***** Страница

Раз уж море, так море – и оно должно быть как-то охарактеризовано. Отсюда – не проседь волны (ведь речь о молодости), а на волнах – рыбья чешуйка луны. Ведь, наверное, ночью друг друга любили. И еще – внимать
И у меня, увы, самотрагическое ощущение жизни, например, в таких стихах: я тебе и их напишу и еще одно-три со своими комментариями. Есть о чем подумать мне и тебе рассказать.
Тут не пугайся, галоперидол я, к счастью, не пью. Его в стихи я взяла из Элиной аптечки. ‹…›
‹…› Сейчас без 10 минут 5 вечера. Передохну от печальных строк за телевизором, потом пройдусь, а вечером перепишу тебе еще кое-что. Солнце появилось – чудно!
Посидели перед ящиком, посмотрели с Семеном уже совсем дурацкую серию из идиотического сериала Венесуэлы. Надо было рядом с Семеном посидеть. Он сейчас очень переживает смерть Левы Копелева. Примеряет ее на себя. Копелева мы в апреле поздравили с 85-летием. Они почти одногодки, я Семену внушаю, что жить должен долго, не зря же он так долго не женился. Молодожен – смешу его. ‹…›
Никому на свете я так не необходима, как Семену. Я ему все – сестра, друг, доктор, ученица, а он обожает быть учителем. Пусть живет подольше, мне хорошо сознавать, что я ему нужна, как воздух. ‹…›
Сейчас 19.30. Я прогуляла Семена, по дороге присоединились Осповаты[368]
. Помнишь их? Говорили о близком друге Осповата – Льве Копелеве. Семен, я даже удивилась, ведь он замкнутый, даже сказал, что у него ко всей скорби по Леве прибавилось чисто физиологическое – ведь разница в годах – 6 месяцев. Для Семена такая откровенность – SOS! Но я-то видела, понимала и, кажется, уже тебе об этом сказала. Опять вроде бы собирается дождь – тучи жирнеют и сплачиваются. ‹…›Доброе утро, доченька! У меня, увы, была недобрая ночь – в половине четвертого проснулась – и уже никак не могла уснуть. ‹…›
Вспомнилось смешная история. В 1966-м я согласилась выступить в Иркутске, Братске и у шахтеров только потому, что Света Кузнецова сняла домик на Байкале – дорогу туда и обратно оплатят. Хорошо пожить месяцок на Байкале. Конечно же, ничего вышло – мне и в те поры устраивать стриптиз на эстраде было сверх сил. Поехали Евгений Храмов, Михаил Скуратов, всякое выступление начинавший одинаково: «Я, крепко обмосковившийся сибиряк», – и я. Вечером в гостинице в мой номер Храмов привел какого-то типа с фамилией на три буквы – не то Кон, не то Кан. Три буквы пришел с бутылкой. Было уже 10 вечера, а я ложилась спать рано (лекарства) и уже была в постели. Храмов представил его как выдающегося драматурга, три буквы сел за стол, откупорил бутылку вина, а Храмов исчез. Я осторожно предупредила гостя, который, думаю, к тому времени уже не одну бутылку принял:
– Простите, но в одиннадцать я непременно должна уже спать.

**********
***** Блок данных

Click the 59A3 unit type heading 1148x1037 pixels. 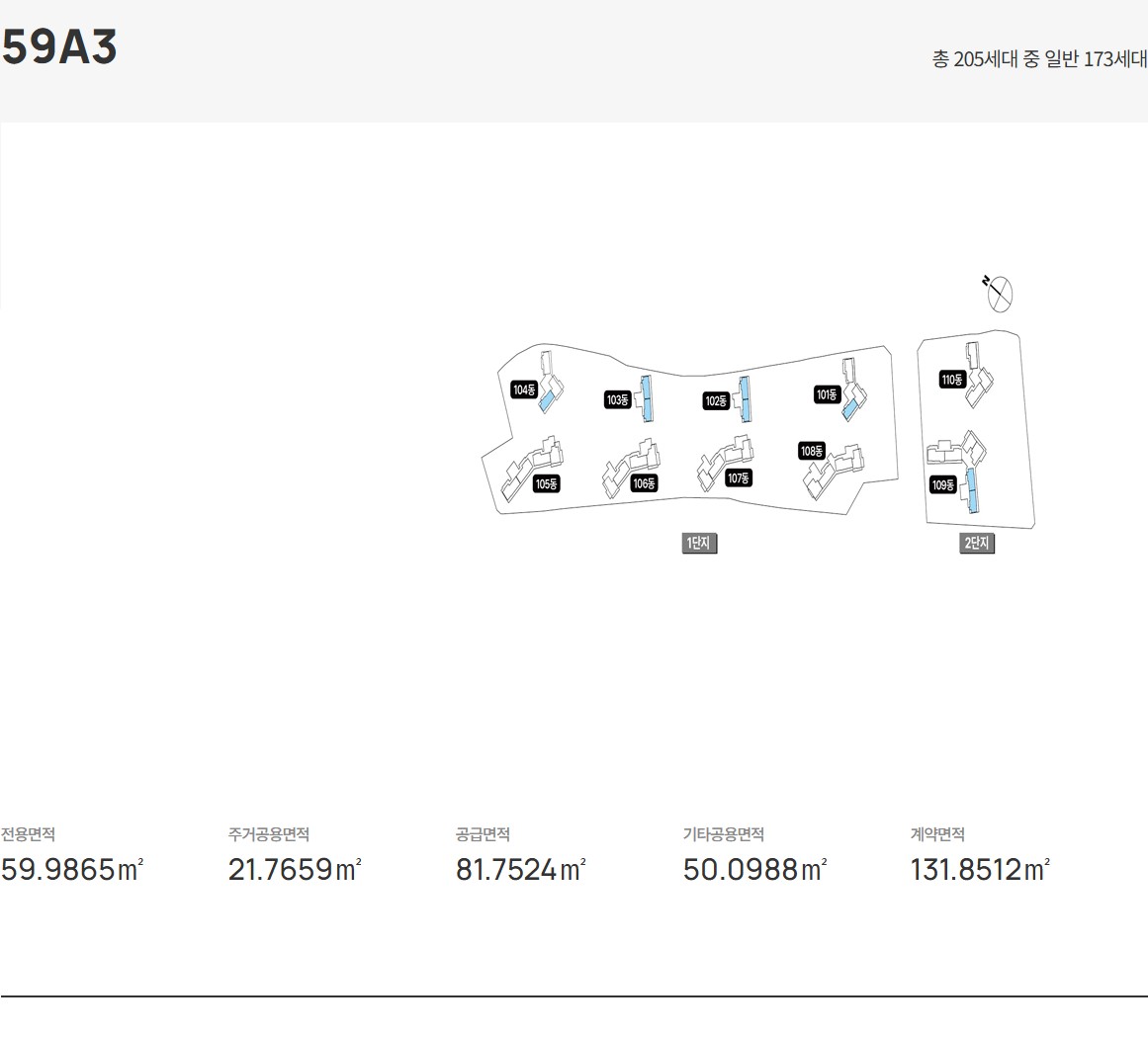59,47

**********

**Цель:** Повторите без изменений отрезок страницы от слов «Раз уж море, так» до слов «и тебе рассказать.» включительно.

**Ответ к заданию:**
Раз уж море, так море – и оно должно быть как-то охарактеризовано. Отсюда – не проседь волны (ведь речь о молодости), а на волнах – рыбья чешуйка луны. Ведь, наверное, ночью друг друга любили. И еще – внимать
И у меня, увы, самотрагическое ощущение жизни, например, в таких стихах: я тебе и их напишу и еще одно-три со своими комментариями. Есть о чем подумать мне и тебе рассказать.